What the task asks – Until the last line is reached, keep transcribing the material exactly.

Record set –
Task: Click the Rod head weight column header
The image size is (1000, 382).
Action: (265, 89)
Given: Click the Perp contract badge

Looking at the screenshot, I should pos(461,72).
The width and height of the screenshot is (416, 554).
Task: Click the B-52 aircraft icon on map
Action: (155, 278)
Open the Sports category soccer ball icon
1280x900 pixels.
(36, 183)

Exercise output –
Task: Click the Rod head weight column header
The image size is (1000, 382).
Action: (265, 89)
Given: Click the Perp contract badge

Looking at the screenshot, I should pos(461,72).
The width and height of the screenshot is (416, 554).
Task: Click the B-52 aircraft icon on map
Action: (155, 278)
Open the Sports category soccer ball icon
1280x900 pixels.
(36, 183)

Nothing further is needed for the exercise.